Marzahn Pride feiert queere Sichtbarkeit trotz rechtsextremer Bedrohungen
Leni SchulzMarzahn Pride feiert queere Sichtbarkeit trotz rechtsextremer Bedrohungen
Marzahn Pride veranstaltet in diesem Jahr seinen siebten jährlichen Marsch
Die von Quarteera e.V. organisierte Veranstaltung steht unter dem Motto „Sichtbarkeit ist Widerstand“ und feiert queere Gemeinschaften – insbesondere Menschen mit Migrationshintergrund in der Region.
In den vergangenen Jahren war der Marzahn Pride wiederholt Ziel von Drohungen durch rechtsextreme Gruppen. 2022 versuchte die neonazistische Organisation Deutsche Jugend Voran (DJV), die Veranstaltung durch Einschüchterungsversuche zu stören.

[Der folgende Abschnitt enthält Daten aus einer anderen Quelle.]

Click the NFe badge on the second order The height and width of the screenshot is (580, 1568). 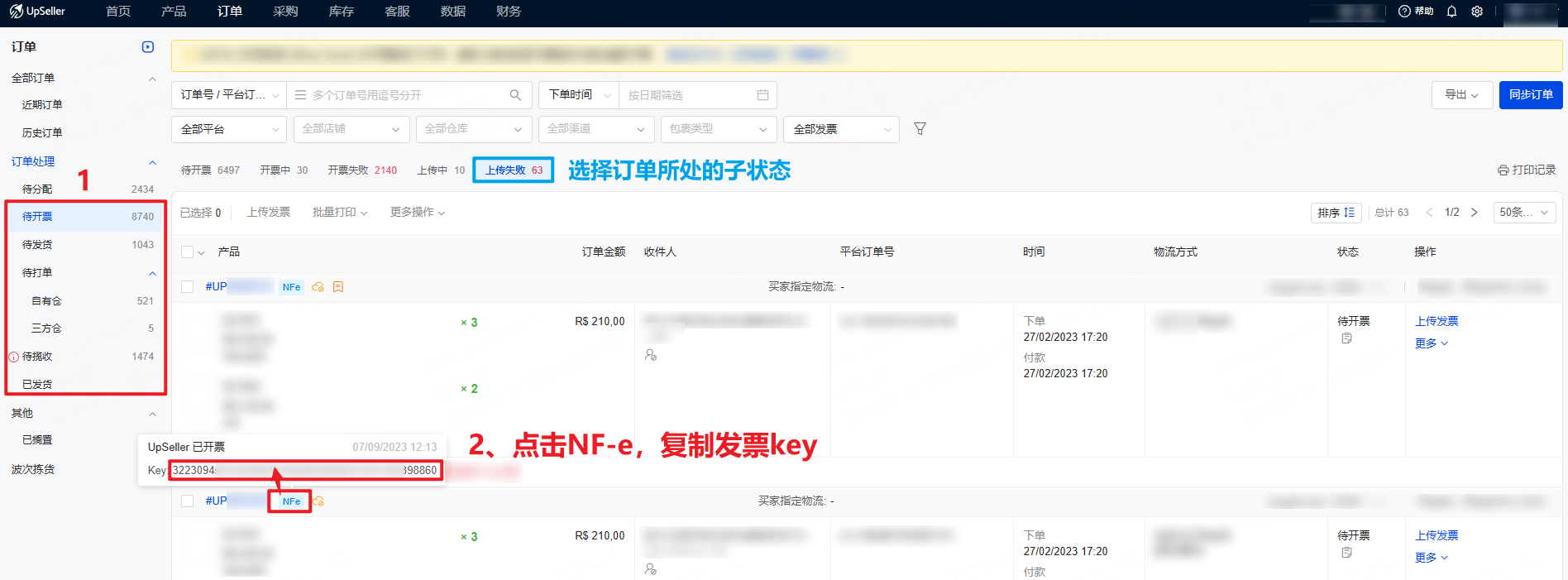pos(291,501)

Laut dem Berliner Register diskriminierender Vorfälle bleibt rechtsextreme Propaganda in Marzahn präsent.
Bisher gibt es für dieses Jahr keine konkreten Hinweise auf rechtsextreme Mobilisierungen gegen den Marzahn Pride. Der Umzug startet um 12 Uhr an der Allee der Kosmonauten mit Eröffnungsreden von Vanessa Krah und Gordon Lemm. Im Anschluss beginnt ab 14:30 Uhr ein Nachbarschaftsfest mit Konzerten, DJs, Streetfood und weiteren Angeboten.
Marzahn, bekannt für seine vielfältige Bevölkerung, bleibt ein Ort mit erhöhten Risiken für marginalisierte Gruppen. Der Marsch und das Fest finden wie geplant statt – als Plattform für Sichtbarkeit und Gemeinschaft. Angesichts früherer Bedrohungen bleiben Veranstalter:innen und Teilnehmer:innen wachsam.